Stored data
:::
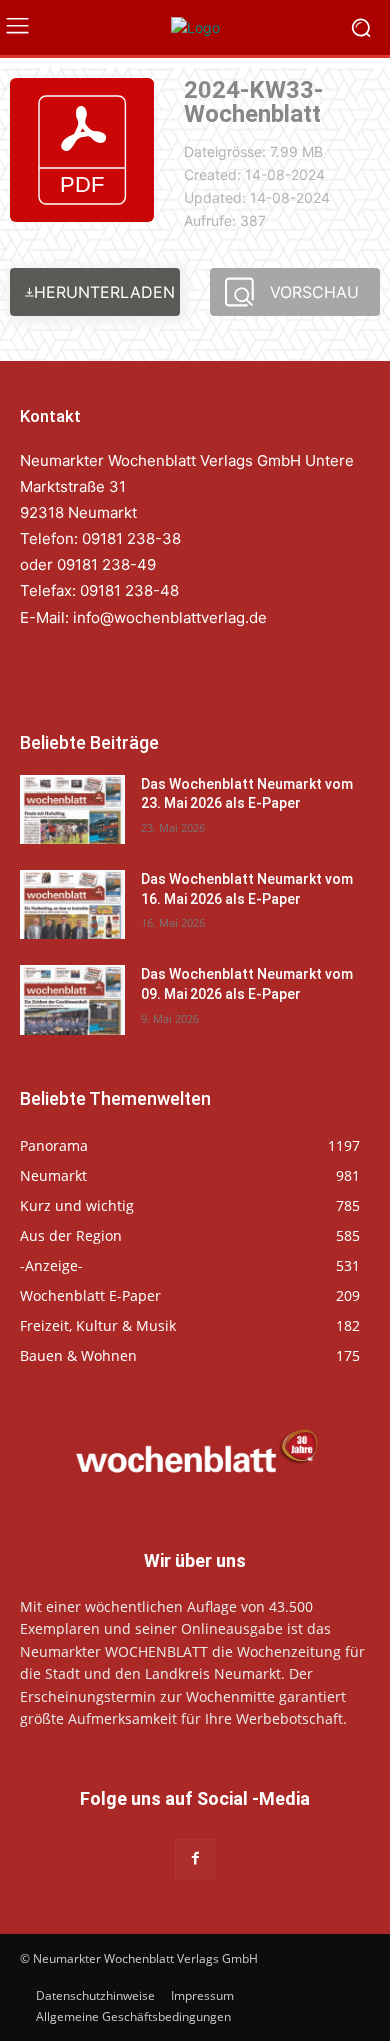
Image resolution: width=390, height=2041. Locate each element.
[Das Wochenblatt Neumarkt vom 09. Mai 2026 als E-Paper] (72, 999)
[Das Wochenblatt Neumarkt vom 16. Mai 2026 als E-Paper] (72, 904)
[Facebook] (194, 1858)
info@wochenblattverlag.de (170, 617)
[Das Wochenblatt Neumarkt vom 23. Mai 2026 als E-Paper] (72, 809)
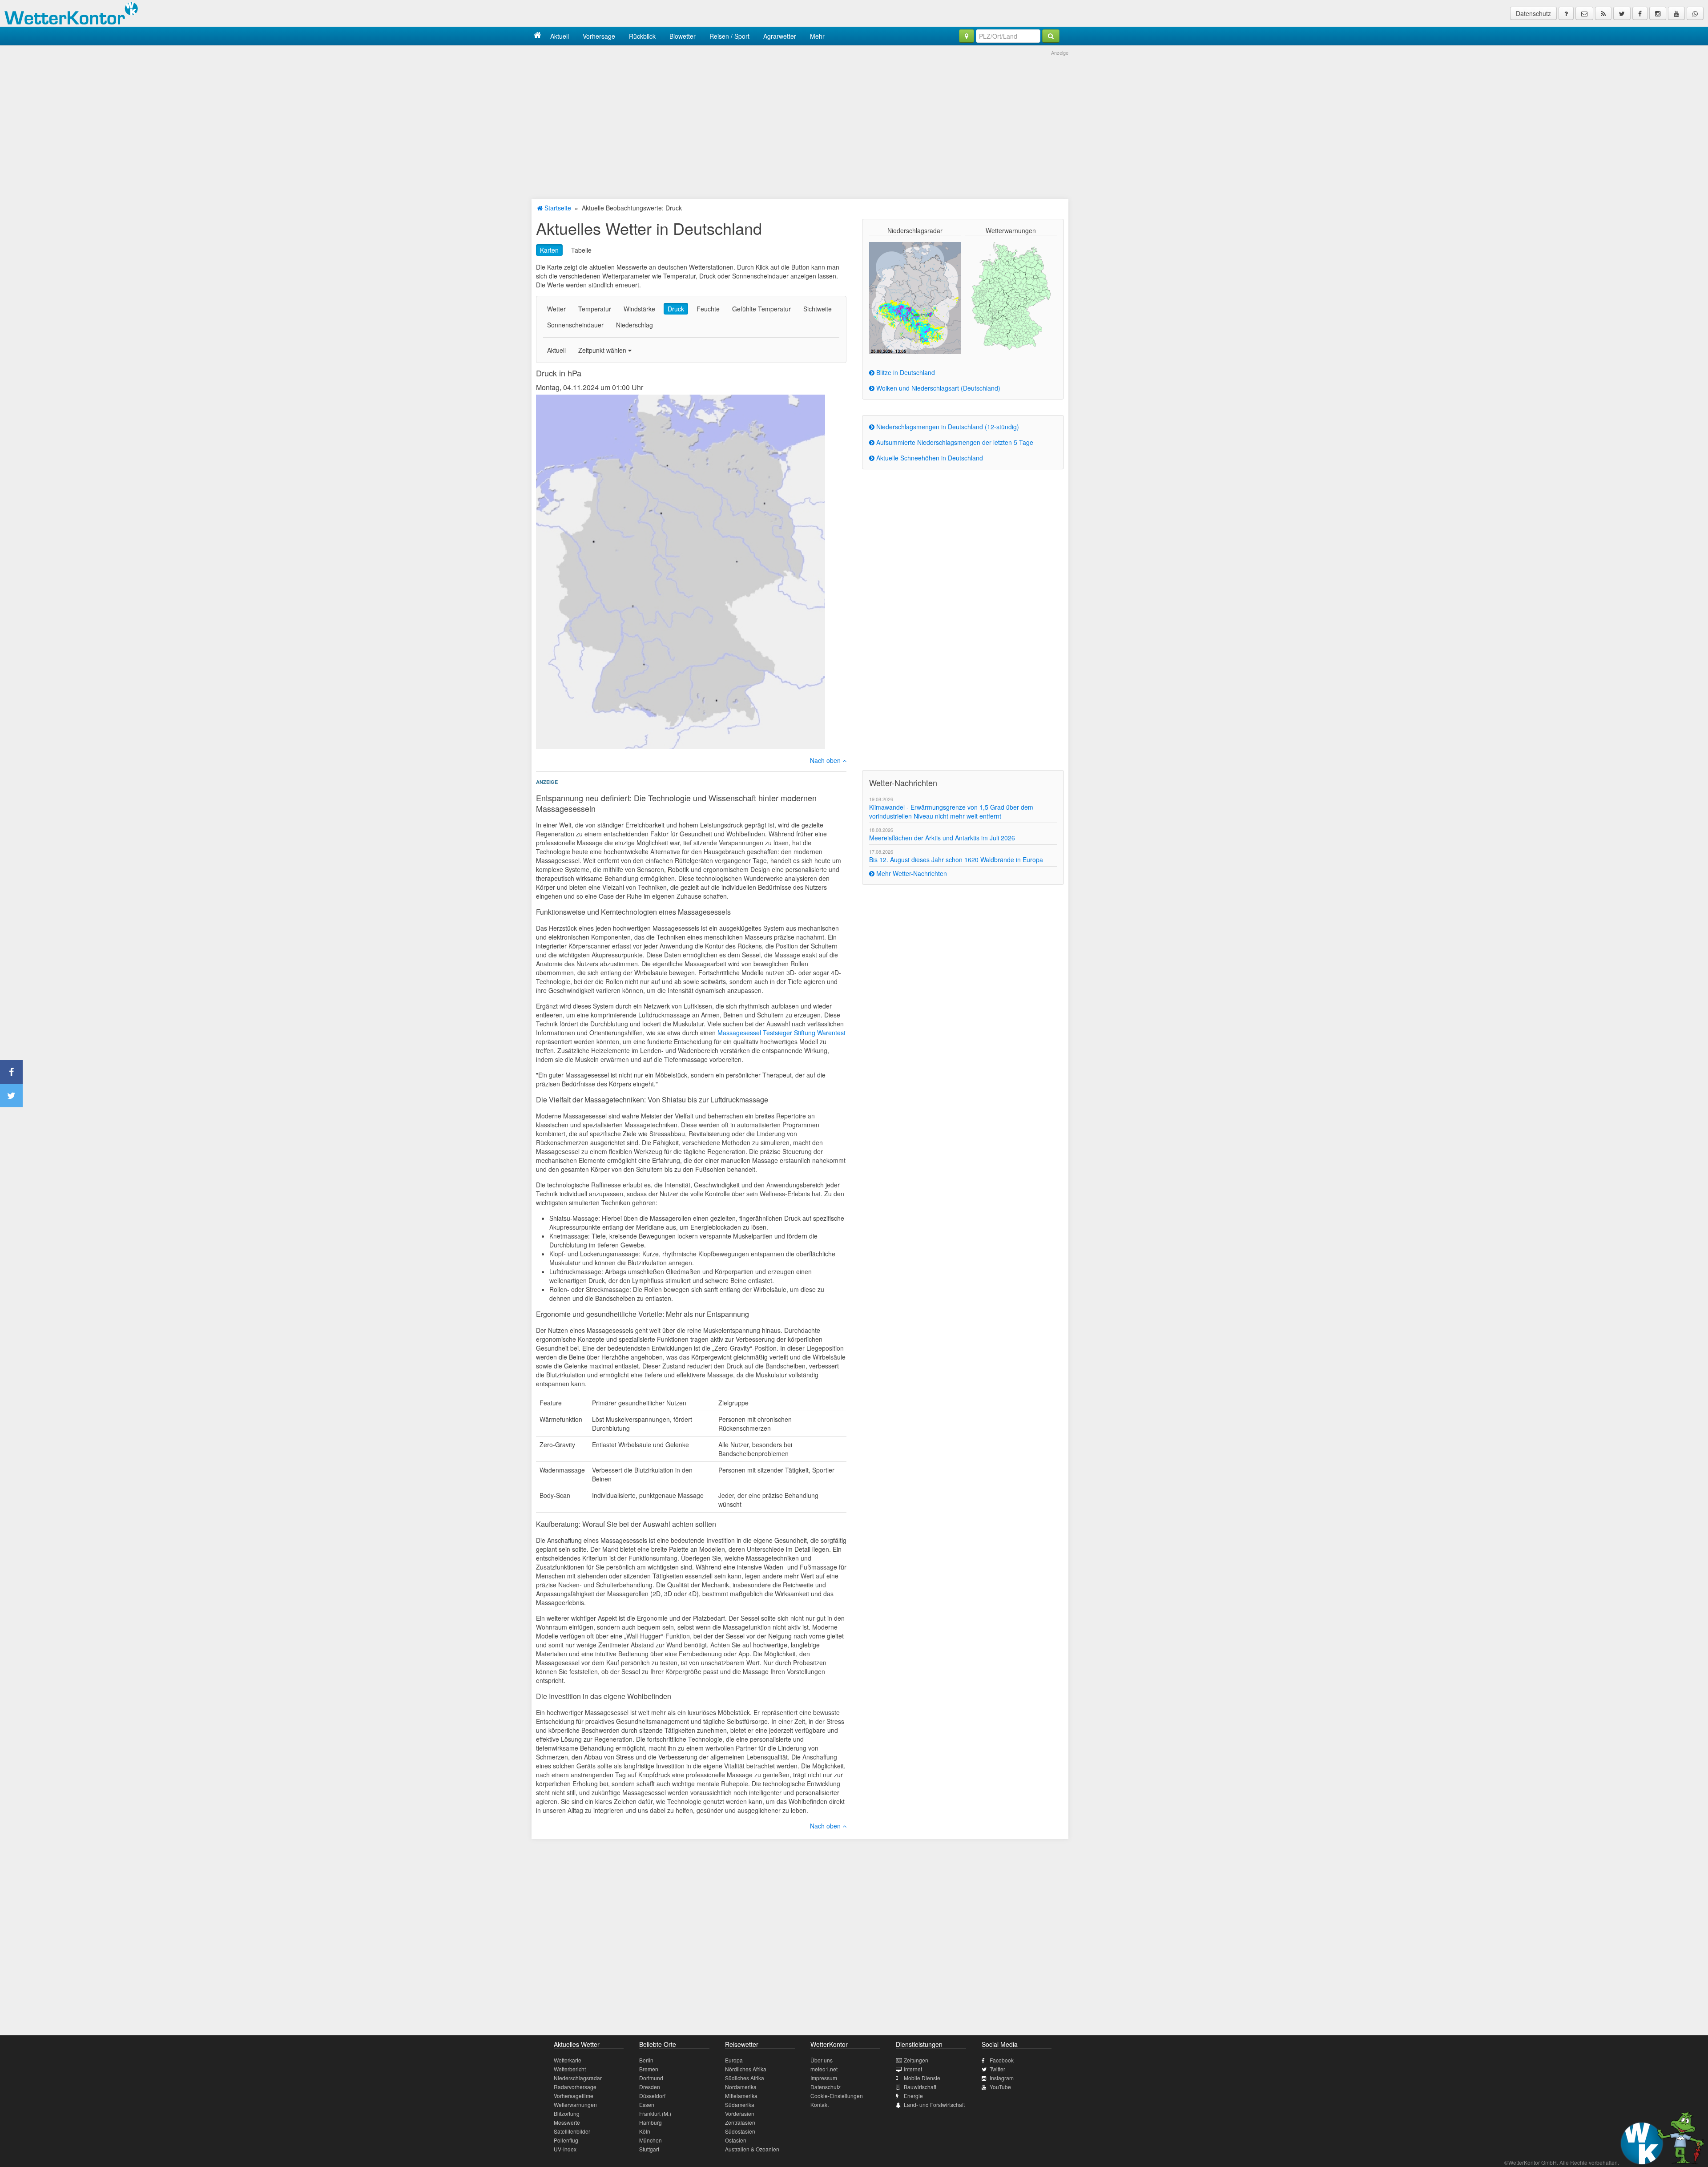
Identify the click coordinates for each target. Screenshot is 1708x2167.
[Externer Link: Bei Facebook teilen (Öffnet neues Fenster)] (11, 1072)
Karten (549, 250)
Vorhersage (599, 36)
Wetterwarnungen (575, 2104)
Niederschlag (634, 324)
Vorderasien (739, 2113)
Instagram (1002, 2078)
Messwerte (567, 2122)
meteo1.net (824, 2069)
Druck (676, 308)
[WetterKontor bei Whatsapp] (1695, 13)
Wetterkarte (567, 2060)
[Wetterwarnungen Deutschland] (1011, 295)
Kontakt (819, 2104)
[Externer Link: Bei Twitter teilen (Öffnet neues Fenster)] (11, 1095)
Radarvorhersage (575, 2086)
:::
§ WHAT THE TASK REQUIRES
Since the pictures are not wanted, set down only the rest of each record, exactly as above.

§ ANSWER SECTION
Image resolution: width=390, height=2041. Locate each element.
[Das Wochenblatt Neumarkt vom 09. Mai 2026 als E-Paper] (72, 999)
[Das Wochenblatt Neumarkt vom 16. Mai 2026 als E-Paper] (72, 904)
[Facebook] (194, 1858)
info@wochenblattverlag.de (170, 617)
[Das Wochenblatt Neumarkt vom 23. Mai 2026 als E-Paper] (72, 809)
Identify the click coordinates for each target. Screenshot is 1708x2167.
[Externer Link: Bei Facebook teilen (Öffnet neues Fenster)] (11, 1072)
Karten (549, 250)
Vorhersage (599, 36)
Wetterwarnungen (575, 2104)
Niederschlag (634, 324)
Vorderasien (739, 2113)
Instagram (1002, 2078)
Messwerte (567, 2122)
meteo1.net (824, 2069)
Druck (676, 308)
[WetterKontor bei Whatsapp] (1695, 13)
Wetterkarte (567, 2060)
[Wetterwarnungen Deutschland] (1011, 295)
Kontakt (819, 2104)
[Externer Link: Bei Twitter teilen (Öffnet neues Fenster)] (11, 1095)
Radarvorhersage (575, 2086)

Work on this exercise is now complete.